Journal: Experimental Biology and Medicine
Article Title: Featured Article: Isolation, characterization, and cultivation of human hepatocytes and non-parenchymal liver cells
Figure Lengend Snippet: Schematic overview of the isolation of PHH and NPC from human liver resections. Liver cells were isolated by a two-step EGTA/collagenase P perfusion technique (1). The cell suspension was centrifuged initially at 50 × g , 5 min, 4℃ (2). PHH (pellet) were separated from the NPC (supernatant). PHH were purified by a Percoll density gradient centrifugation at 1250 × g , 20 min, 4℃ (A and B).
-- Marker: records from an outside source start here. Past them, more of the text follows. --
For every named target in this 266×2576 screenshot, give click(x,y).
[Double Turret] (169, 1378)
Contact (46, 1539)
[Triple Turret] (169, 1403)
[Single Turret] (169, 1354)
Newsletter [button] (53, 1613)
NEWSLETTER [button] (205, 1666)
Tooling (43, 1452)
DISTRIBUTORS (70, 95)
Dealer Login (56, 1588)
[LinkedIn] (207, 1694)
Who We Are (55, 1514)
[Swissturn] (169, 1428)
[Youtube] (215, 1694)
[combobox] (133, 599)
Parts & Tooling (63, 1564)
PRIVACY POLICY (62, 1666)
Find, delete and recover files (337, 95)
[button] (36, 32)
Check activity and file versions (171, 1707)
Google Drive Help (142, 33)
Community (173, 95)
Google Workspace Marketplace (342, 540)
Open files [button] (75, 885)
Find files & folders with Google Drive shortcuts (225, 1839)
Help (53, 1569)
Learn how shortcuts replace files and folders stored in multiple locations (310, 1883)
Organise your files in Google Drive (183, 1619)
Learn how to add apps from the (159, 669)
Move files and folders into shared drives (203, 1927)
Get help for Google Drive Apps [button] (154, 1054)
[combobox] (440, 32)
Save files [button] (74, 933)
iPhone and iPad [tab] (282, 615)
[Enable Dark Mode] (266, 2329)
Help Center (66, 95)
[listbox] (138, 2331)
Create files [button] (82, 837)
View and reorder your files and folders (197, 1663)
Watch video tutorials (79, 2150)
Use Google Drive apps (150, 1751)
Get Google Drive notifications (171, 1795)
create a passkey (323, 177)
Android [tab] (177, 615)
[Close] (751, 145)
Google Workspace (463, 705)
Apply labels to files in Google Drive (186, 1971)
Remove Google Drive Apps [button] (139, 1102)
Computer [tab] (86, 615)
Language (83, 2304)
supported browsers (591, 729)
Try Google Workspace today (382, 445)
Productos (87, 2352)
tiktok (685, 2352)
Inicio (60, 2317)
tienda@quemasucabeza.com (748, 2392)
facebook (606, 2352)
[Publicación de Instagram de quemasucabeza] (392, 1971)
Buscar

The supernatant of PHH isolation (2) was centrifuged first at 300 × g , 5 min, 4℃ (3). KC were found in the supernatant of the first centrifugation step. Cells were treated with a second centrifugation at 650 × g , 7 min, 4℃. Both cell pellets were pooled and re-suspended in HBSS. Afterwards, the cell suspension was transferred to a two-layer (25% / 50%) Percoll density gradient and centrifuged at 1800 × g , 20 min, 4℃ (4). Dead cells on top of the 25% Percoll layer were discarded. NPC were located around the interphase of the 25% and the 50% Percoll layer. KC were separated from the NPC fraction by an adherence separation step (5). LEC and HSC were separated by MACS®. For this purpose, the remaining cells were centrifuged at 300 × g , 5 min, 4℃, and labelled with CD31-conjugated MicroBeads (6). CD31-negative HSC passed the MACS® separation column (7). The column was removed from the magnetic field and the CD31-positive LEC were dissolved from the column (8). (A color version of this figure is available in the online journal.)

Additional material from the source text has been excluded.